Recently I made the innocent mistake of updating Slackware (to include Kernel updates) without making any allowances for LILO and the X-Window startup process. That is the third time since installing Slackware 15 I’ve managed to mangle the boot and startup process because of an ill-planned upgrade. If you’re here you are likely searching for a way to rescue your recently updated Slackware system because of a frozen X-Window (eg, KDE) system.
My Slackware Upgrade Process
My usual Slackware upgrade process is excitedly typing “slackpkg -update” followed by “slackpkg -upgrade-all” and just watching it run. Yes, upgrade it all – I must have it! There is no portion of upgrade I can live without! Of course at the end of the process I usually decide to keep all of the old config files just to ensure that something, somewhere has a total mismatch. Then reboot followed by a frozen screen, telling me something didn’t sit well. After that, I frequently end up building a new system from scratch with a brand new install of the updated system from ISO. But there is a better way to upgrade Slackware and even recover from your mistakes.
Slackware includes PkgTool as its very own (somewhat unique) form of package management. Its a bit quirky but essentially works the same as apt (Debian) or rpm (Red Hat) but its cooler because its arcane like black magic. It turns out that pkgtool can do much more than simply manage packages for you and one of those cool things is rerun installation scripts! I run Slackware from the default Run Level 3 so I always boot into the LILO loader and then the terminal. That saves a lot of headache if you have messed up your Slackware update. However, even if your system loads directly into Run Level 4 (auto loads X-Windows) remember you are still running in multi-user. To circumvent a wonky X-Window load quickly type <ctrl>-<alt>-<F2> for a new console terminal.

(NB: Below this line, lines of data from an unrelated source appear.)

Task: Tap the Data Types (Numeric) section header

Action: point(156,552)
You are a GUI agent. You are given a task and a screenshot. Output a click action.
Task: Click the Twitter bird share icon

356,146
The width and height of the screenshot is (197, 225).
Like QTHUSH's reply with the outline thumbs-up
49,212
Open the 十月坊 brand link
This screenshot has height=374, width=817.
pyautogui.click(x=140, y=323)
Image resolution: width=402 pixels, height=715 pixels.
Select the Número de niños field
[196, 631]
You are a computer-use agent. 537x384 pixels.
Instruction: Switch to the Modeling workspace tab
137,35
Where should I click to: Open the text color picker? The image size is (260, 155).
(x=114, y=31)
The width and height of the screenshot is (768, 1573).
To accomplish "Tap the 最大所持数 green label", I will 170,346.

Fix your Upgraded Slackware
Once you have arrived at a new console terminal, log into the system, and run “pkgtool”. That will bring up the main installer and package manager. From pkgtool go to Setup and select OK.

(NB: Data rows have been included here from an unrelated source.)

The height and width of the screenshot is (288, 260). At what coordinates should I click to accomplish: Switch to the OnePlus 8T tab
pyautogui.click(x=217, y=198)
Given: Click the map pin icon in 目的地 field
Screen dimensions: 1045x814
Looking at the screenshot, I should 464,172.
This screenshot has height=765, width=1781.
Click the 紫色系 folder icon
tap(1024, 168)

Inside of the Setup option are all the original scripts for installing and setting up Slackware. These are the same scripts you run from a new installation process. So, this is essentially a shortcut to my usual process of a fresh installation. There is a lot you can fix here depending on how bit an error you made during your update process. What usually fixes the problem with my system when there has been a Kernel update in Slackware is to rerun the LILO config and install.
What if my Slackware Update still isn’t fixed?
Or, what if the Kernel update or Slackware update was so bad that the entire system is frozen and there is no recourse to a second console terminal? Get your installer USB (or Disk) and boot from the installer. Instead of re-running the entire installation again try following this guide that shows how to load the /boot partition and chroot into liloconfig. I actually did use this once but it turns out for my purposes it wasn’t necessary – don’t forget to try a simple <ctrl>-<alt>-<F2> before you go this far.